YOUR INSTRUCTIONS: Each line in the entries below that holds the string "date" must be copied.

Data extracted from a collection:
**********
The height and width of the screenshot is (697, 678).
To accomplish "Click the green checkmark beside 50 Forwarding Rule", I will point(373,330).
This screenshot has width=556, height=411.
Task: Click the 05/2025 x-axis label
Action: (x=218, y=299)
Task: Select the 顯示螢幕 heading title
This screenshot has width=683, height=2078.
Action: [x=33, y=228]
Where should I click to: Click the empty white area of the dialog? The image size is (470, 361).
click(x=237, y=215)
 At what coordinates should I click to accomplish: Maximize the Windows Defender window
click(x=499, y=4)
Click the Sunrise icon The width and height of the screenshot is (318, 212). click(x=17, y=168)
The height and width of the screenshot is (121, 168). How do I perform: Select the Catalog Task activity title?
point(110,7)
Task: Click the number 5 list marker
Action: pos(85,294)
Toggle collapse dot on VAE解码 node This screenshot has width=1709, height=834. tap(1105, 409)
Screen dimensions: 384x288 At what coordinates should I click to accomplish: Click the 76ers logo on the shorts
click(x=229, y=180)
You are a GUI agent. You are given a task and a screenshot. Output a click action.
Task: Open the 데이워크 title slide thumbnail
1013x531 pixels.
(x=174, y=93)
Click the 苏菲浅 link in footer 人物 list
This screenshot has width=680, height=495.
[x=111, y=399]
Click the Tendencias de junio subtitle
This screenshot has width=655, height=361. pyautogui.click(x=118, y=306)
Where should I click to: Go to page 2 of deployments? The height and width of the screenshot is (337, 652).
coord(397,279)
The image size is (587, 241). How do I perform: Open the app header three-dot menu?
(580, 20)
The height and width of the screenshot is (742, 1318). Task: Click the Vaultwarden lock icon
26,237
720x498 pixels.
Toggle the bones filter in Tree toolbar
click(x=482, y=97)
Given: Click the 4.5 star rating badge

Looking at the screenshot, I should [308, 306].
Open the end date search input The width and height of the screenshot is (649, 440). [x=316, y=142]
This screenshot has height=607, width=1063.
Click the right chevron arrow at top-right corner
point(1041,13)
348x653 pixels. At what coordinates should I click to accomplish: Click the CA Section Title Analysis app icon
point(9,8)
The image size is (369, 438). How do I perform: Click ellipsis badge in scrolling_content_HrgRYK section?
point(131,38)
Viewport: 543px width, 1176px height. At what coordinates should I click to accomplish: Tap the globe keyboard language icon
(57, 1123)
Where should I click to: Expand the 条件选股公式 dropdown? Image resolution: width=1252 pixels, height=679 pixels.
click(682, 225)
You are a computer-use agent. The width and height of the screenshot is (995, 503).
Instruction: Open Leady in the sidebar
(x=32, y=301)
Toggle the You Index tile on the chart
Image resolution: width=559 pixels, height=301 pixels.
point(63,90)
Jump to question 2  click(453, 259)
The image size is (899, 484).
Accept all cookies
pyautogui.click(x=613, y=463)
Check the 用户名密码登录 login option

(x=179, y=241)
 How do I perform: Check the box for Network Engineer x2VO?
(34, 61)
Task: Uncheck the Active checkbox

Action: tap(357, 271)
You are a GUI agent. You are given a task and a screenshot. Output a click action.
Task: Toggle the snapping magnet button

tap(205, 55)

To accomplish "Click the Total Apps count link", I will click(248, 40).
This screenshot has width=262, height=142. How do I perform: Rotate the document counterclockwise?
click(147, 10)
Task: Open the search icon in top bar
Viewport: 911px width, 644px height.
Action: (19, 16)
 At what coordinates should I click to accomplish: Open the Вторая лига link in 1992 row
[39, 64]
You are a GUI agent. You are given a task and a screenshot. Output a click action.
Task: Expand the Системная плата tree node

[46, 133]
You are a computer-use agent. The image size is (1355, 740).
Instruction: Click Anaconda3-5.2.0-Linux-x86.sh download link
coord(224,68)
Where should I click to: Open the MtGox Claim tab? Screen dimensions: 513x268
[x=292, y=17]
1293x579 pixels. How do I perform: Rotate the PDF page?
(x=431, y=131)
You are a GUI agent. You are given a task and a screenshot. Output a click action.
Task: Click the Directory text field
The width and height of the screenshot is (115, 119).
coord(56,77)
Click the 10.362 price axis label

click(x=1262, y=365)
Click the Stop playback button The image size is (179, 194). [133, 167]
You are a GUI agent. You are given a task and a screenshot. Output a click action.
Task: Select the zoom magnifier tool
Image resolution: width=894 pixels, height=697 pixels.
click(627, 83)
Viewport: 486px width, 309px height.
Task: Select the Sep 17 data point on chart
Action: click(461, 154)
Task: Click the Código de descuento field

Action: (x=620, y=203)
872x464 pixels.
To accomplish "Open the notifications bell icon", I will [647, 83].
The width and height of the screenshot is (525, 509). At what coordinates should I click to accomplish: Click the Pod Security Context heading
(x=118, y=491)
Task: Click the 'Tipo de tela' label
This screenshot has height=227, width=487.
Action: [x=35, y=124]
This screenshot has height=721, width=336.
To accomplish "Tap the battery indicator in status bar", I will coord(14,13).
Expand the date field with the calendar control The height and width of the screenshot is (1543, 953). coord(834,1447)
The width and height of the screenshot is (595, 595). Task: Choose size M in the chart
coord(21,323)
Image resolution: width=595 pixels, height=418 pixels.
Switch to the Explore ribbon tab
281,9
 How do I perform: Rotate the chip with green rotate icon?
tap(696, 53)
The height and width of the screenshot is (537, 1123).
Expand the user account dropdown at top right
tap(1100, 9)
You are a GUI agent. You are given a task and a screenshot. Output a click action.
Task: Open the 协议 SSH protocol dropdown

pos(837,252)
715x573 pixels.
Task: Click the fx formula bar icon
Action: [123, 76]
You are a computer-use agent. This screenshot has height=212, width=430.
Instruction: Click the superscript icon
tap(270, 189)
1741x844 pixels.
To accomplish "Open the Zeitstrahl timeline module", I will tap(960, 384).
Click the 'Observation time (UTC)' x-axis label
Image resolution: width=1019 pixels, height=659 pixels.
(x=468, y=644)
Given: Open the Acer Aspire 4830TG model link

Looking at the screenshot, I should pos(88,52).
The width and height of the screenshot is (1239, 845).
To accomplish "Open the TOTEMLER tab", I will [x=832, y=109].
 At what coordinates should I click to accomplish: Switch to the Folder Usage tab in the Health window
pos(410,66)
**********
SOLVED PROBLEM:
Open the end date search input The width and height of the screenshot is (649, 440). [x=316, y=142]
Expand the date field with the calendar control The height and width of the screenshot is (1543, 953). coord(834,1447)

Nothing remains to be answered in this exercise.